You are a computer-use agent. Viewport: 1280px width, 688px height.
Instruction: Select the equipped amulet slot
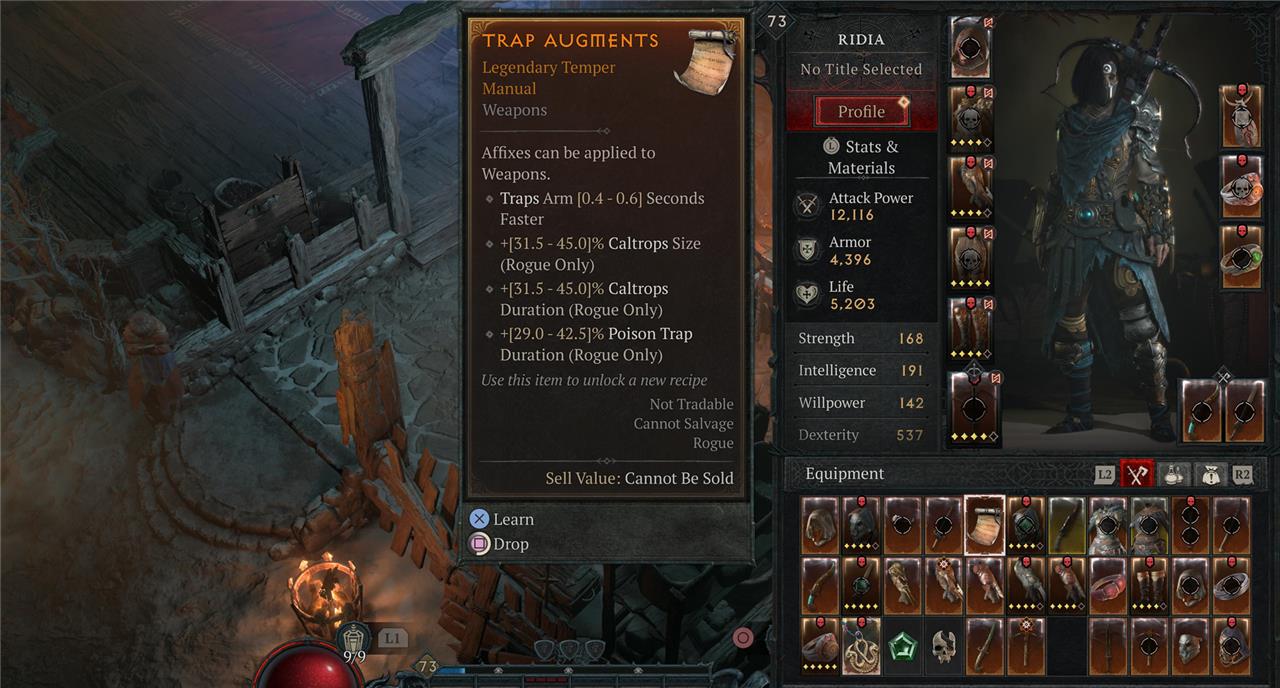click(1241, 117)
==
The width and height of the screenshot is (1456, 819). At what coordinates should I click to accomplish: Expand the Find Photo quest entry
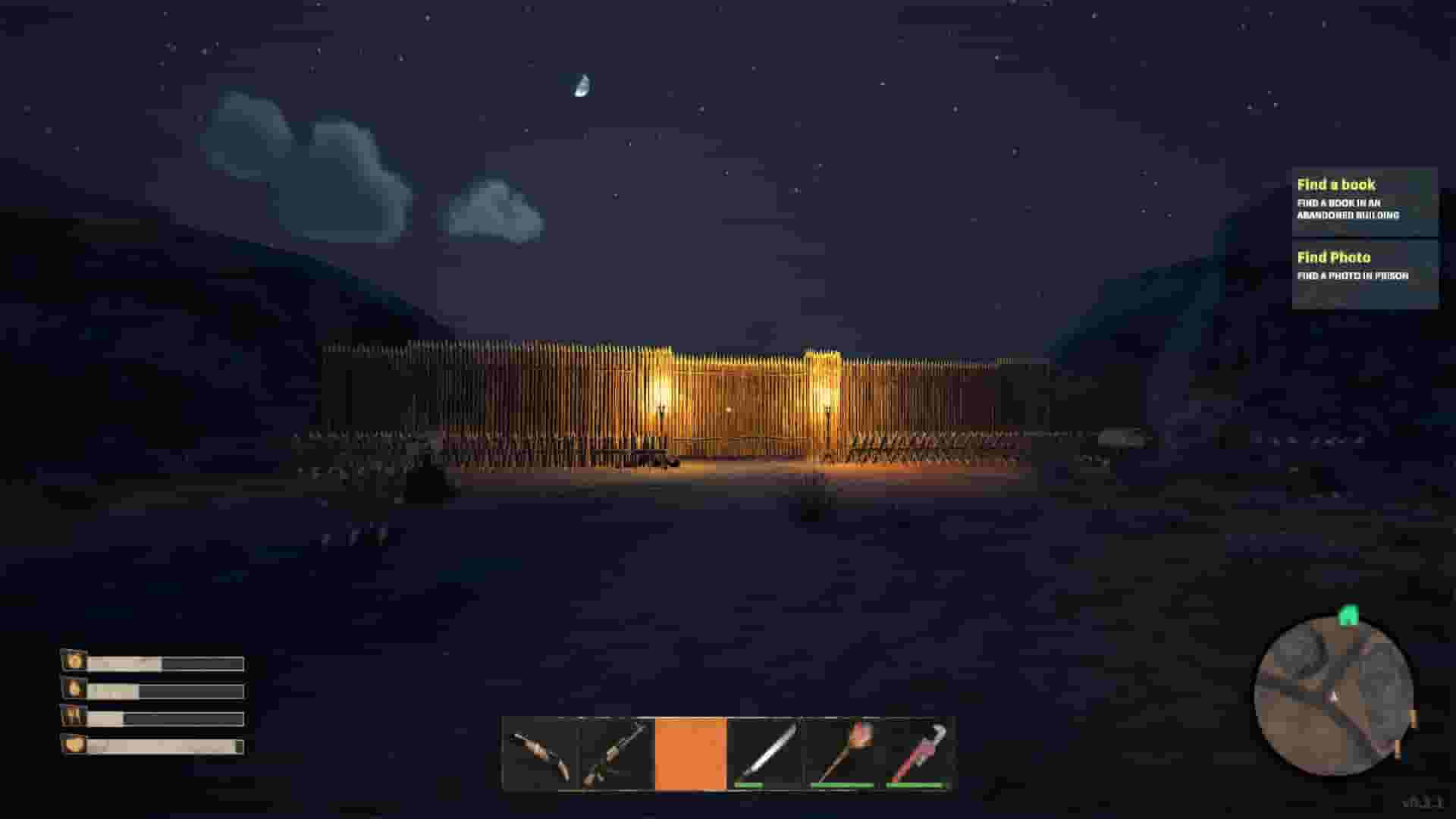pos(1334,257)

The problem
Count the lines of the entries above that contain the string "height". Reply with the number only.

Task answer
2